Work required: The entire listing below should be output exactly as it stands.

Extracted data:
☆ ☆ ☆ ☆ ☆

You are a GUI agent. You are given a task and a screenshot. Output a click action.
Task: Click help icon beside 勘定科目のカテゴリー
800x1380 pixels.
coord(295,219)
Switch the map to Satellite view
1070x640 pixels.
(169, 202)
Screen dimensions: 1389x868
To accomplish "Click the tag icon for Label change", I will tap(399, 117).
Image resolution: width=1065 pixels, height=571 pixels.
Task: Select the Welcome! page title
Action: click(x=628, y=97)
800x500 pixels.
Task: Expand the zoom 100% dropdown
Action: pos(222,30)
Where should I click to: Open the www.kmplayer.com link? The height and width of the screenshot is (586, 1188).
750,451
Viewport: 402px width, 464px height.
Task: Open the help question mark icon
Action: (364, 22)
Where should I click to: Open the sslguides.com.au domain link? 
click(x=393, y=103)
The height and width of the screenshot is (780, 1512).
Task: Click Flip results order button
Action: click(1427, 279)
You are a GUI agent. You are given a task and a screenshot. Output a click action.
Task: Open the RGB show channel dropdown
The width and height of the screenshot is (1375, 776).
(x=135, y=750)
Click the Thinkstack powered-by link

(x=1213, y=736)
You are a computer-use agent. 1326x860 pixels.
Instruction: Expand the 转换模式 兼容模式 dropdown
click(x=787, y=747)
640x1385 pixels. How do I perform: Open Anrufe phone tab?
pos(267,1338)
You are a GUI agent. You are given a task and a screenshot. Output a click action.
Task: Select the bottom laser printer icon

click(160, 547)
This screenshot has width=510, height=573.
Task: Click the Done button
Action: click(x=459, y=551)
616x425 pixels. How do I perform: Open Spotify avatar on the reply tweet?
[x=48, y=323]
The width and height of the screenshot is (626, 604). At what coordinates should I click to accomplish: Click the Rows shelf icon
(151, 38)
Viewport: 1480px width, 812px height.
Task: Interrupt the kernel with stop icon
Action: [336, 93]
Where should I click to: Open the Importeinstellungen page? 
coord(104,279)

☆ ☆ ☆ ☆ ☆

Response to this task:
You are a GUI agent. You are given a task and a screenshot. Output a click action.
Task: Click help icon beside 勘定科目のカテゴリー
800x1380 pixels.
coord(295,219)
Switch the map to Satellite view
1070x640 pixels.
(169, 202)
Screen dimensions: 1389x868
To accomplish "Click the tag icon for Label change", I will tap(399, 117).
Image resolution: width=1065 pixels, height=571 pixels.
Task: Select the Welcome! page title
Action: click(x=628, y=97)
800x500 pixels.
Task: Expand the zoom 100% dropdown
Action: pos(222,30)
Where should I click to: Open the www.kmplayer.com link? The height and width of the screenshot is (586, 1188).
750,451
Viewport: 402px width, 464px height.
Task: Open the help question mark icon
Action: (364, 22)
Where should I click to: Open the sslguides.com.au domain link? 
click(x=393, y=103)
The height and width of the screenshot is (780, 1512).
Task: Click Flip results order button
Action: click(1427, 279)
You are a GUI agent. You are given a task and a screenshot. Output a click action.
Task: Open the RGB show channel dropdown
The width and height of the screenshot is (1375, 776).
(x=135, y=750)
Click the Thinkstack powered-by link

(x=1213, y=736)
You are a computer-use agent. 1326x860 pixels.
Instruction: Expand the 转换模式 兼容模式 dropdown
click(x=787, y=747)
640x1385 pixels. How do I perform: Open Anrufe phone tab?
pos(267,1338)
You are a GUI agent. You are given a task and a screenshot. Output a click action.
Task: Select the bottom laser printer icon

click(160, 547)
This screenshot has width=510, height=573.
Task: Click the Done button
Action: click(x=459, y=551)
616x425 pixels. How do I perform: Open Spotify avatar on the reply tweet?
[x=48, y=323]
The width and height of the screenshot is (626, 604). At what coordinates should I click to accomplish: Click the Rows shelf icon
(151, 38)
Viewport: 1480px width, 812px height.
Task: Interrupt the kernel with stop icon
Action: [336, 93]
Where should I click to: Open the Importeinstellungen page? 
coord(104,279)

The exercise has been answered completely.